Task details: When you reach the line containing "Click the 1 Reviews GMB count" in the entries below, start writing out each line exactly, and stop after the line containing "This screenshot has width=2560, height=1440.".

[[ Given information open ]]

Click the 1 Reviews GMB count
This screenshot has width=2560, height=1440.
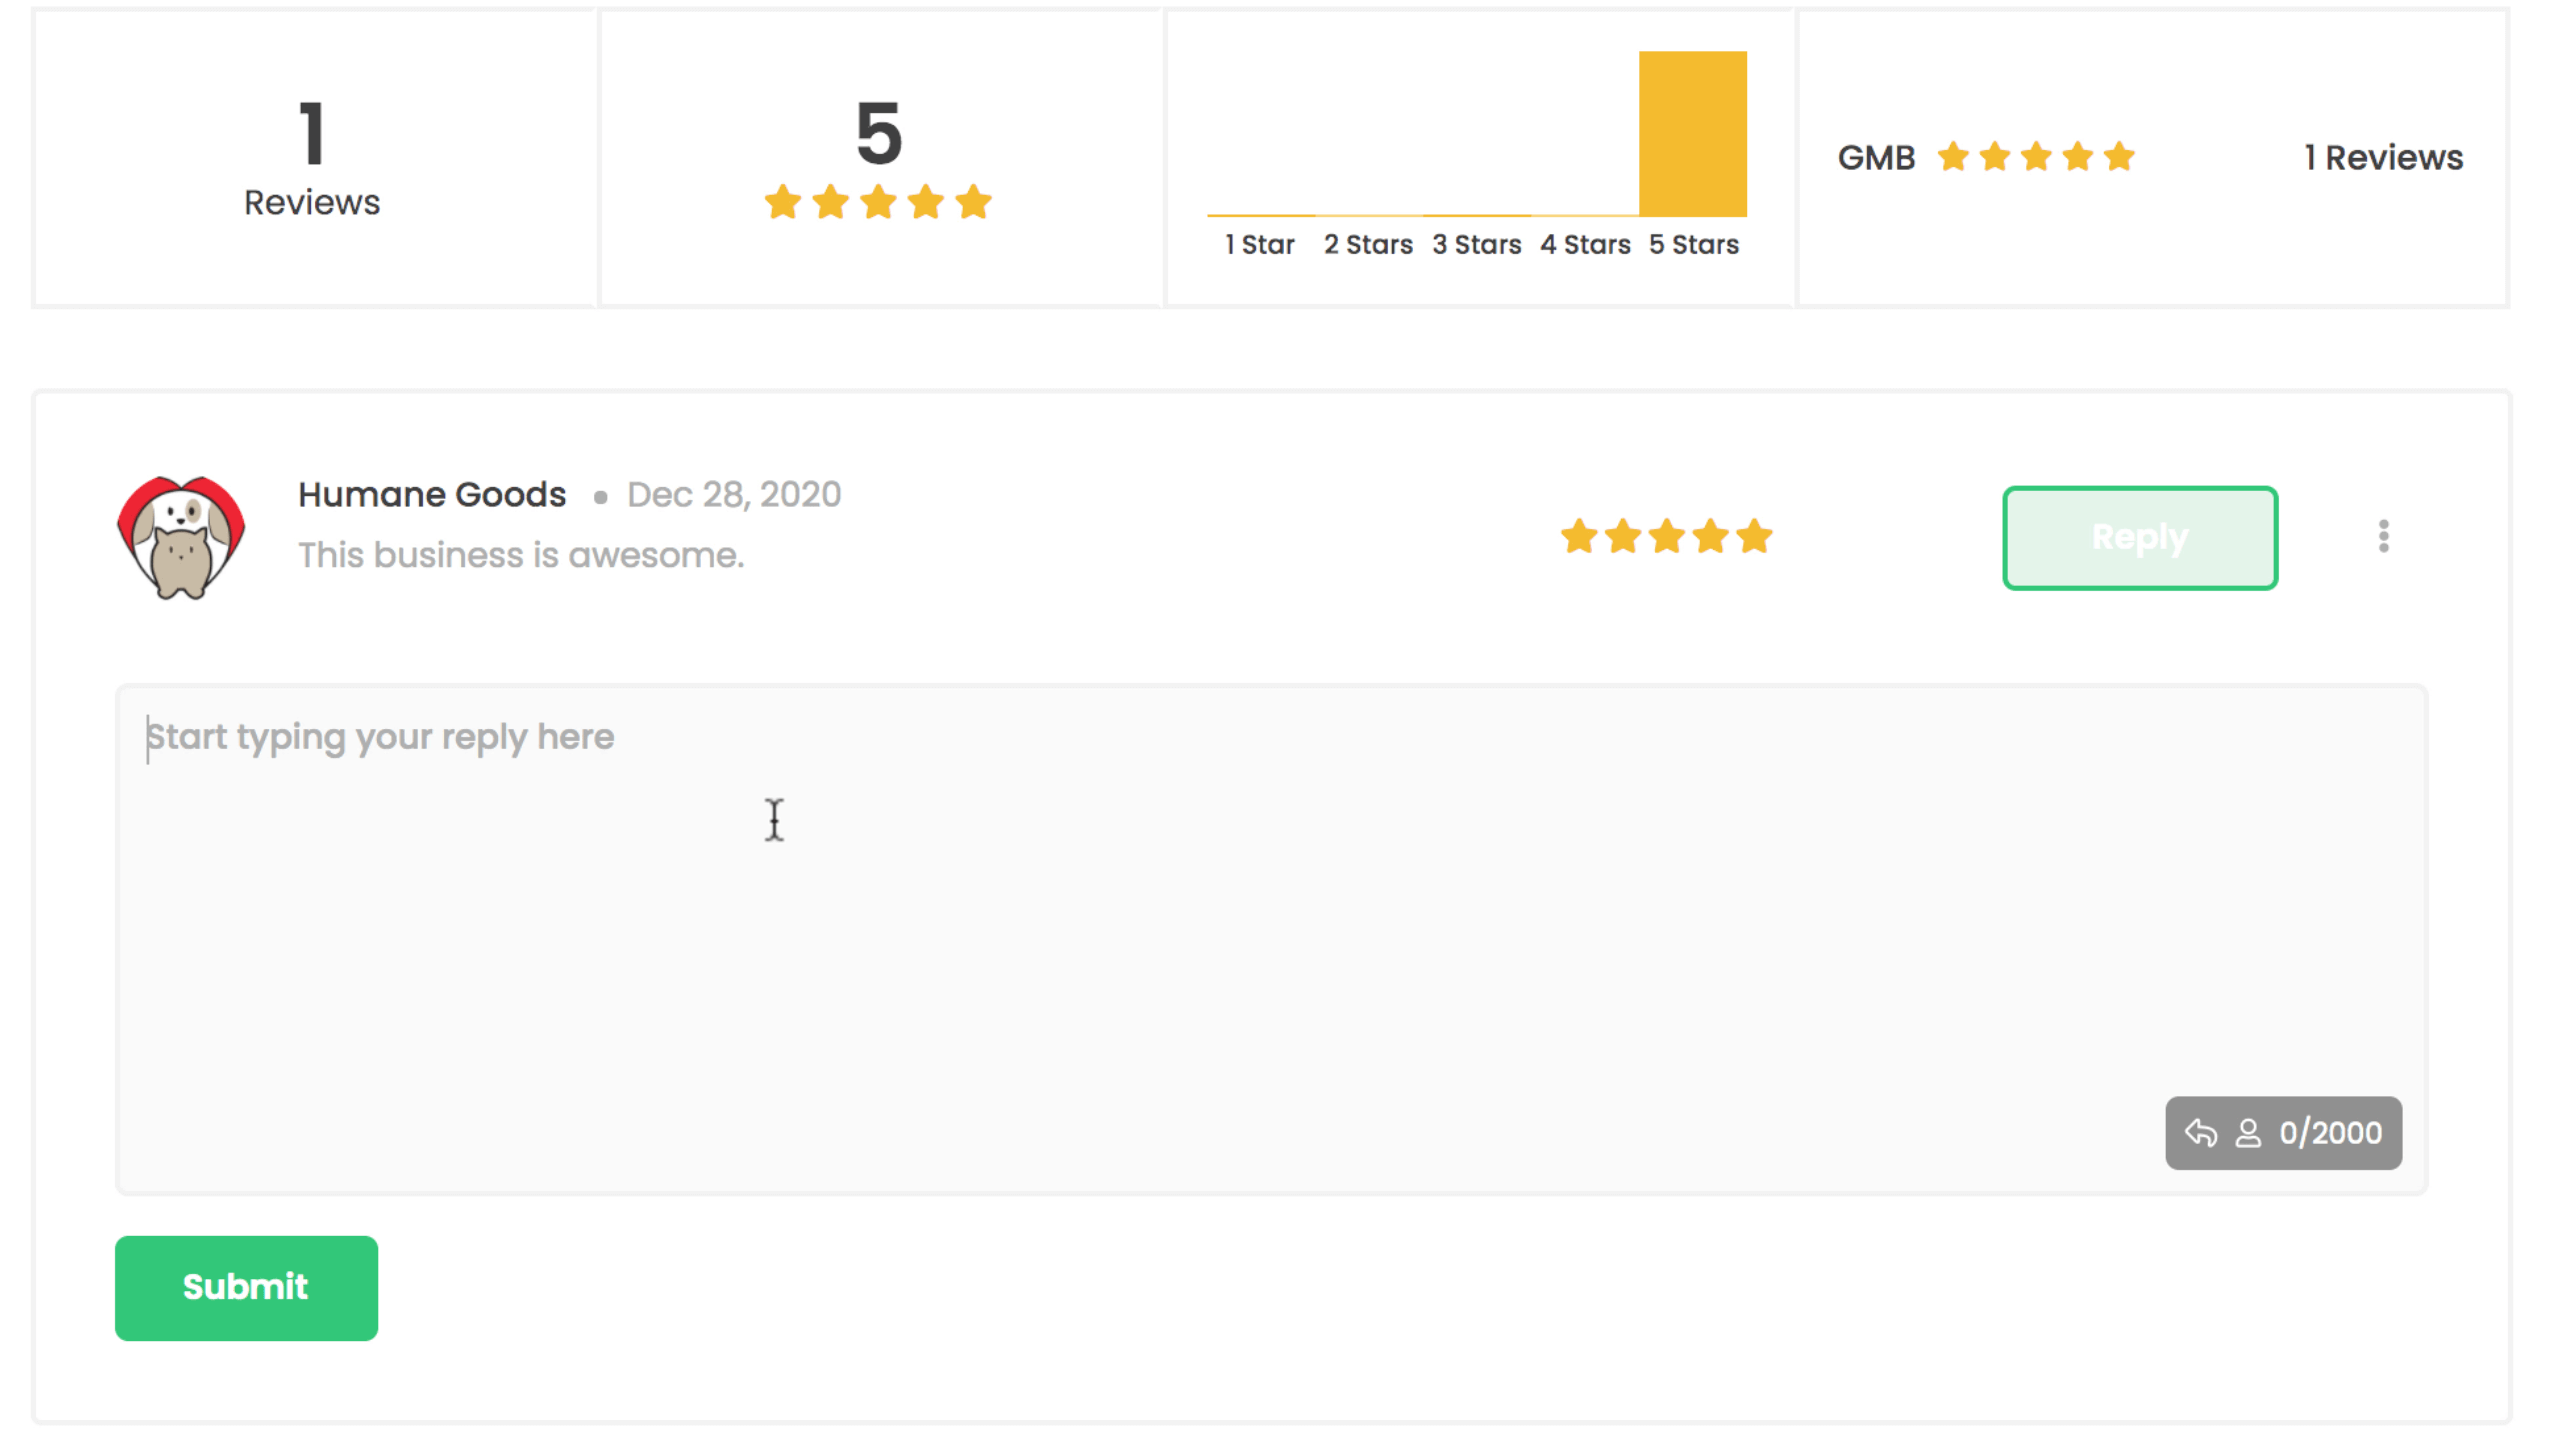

[[ Given information closed ]]
[[ Given information open ]]

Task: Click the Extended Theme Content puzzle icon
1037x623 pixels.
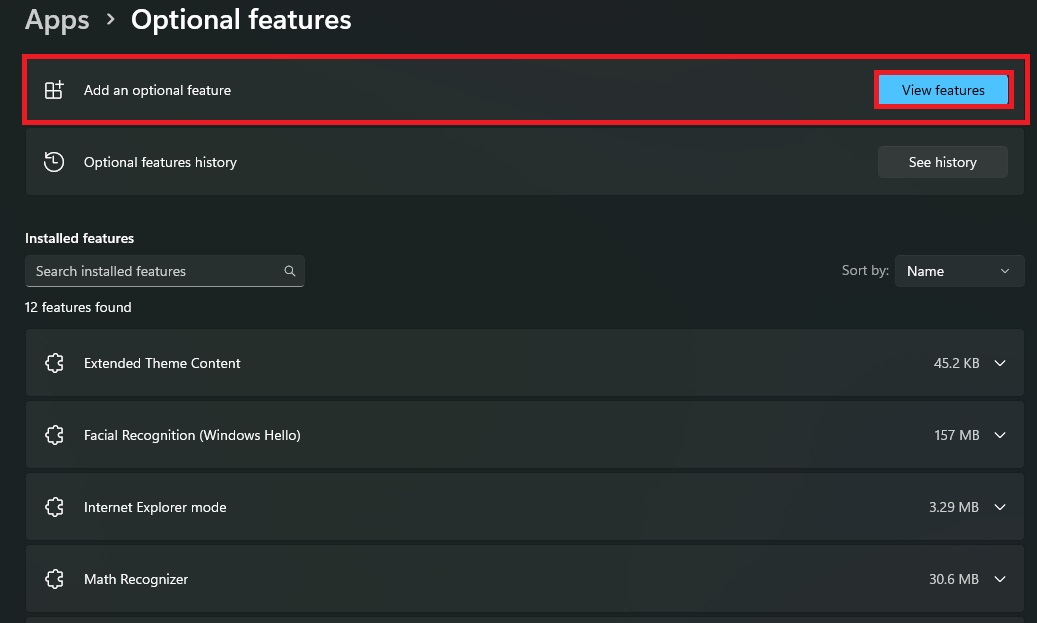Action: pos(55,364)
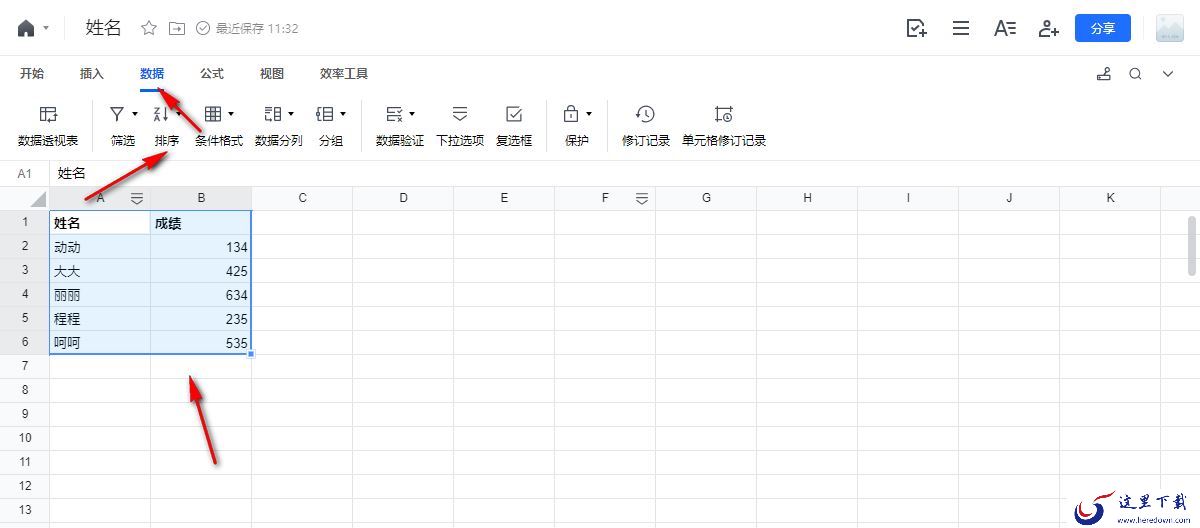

[[ Given information closed ]]

Response to the exercise:
Click the 1 Reviews GMB count
This screenshot has width=2560, height=1440.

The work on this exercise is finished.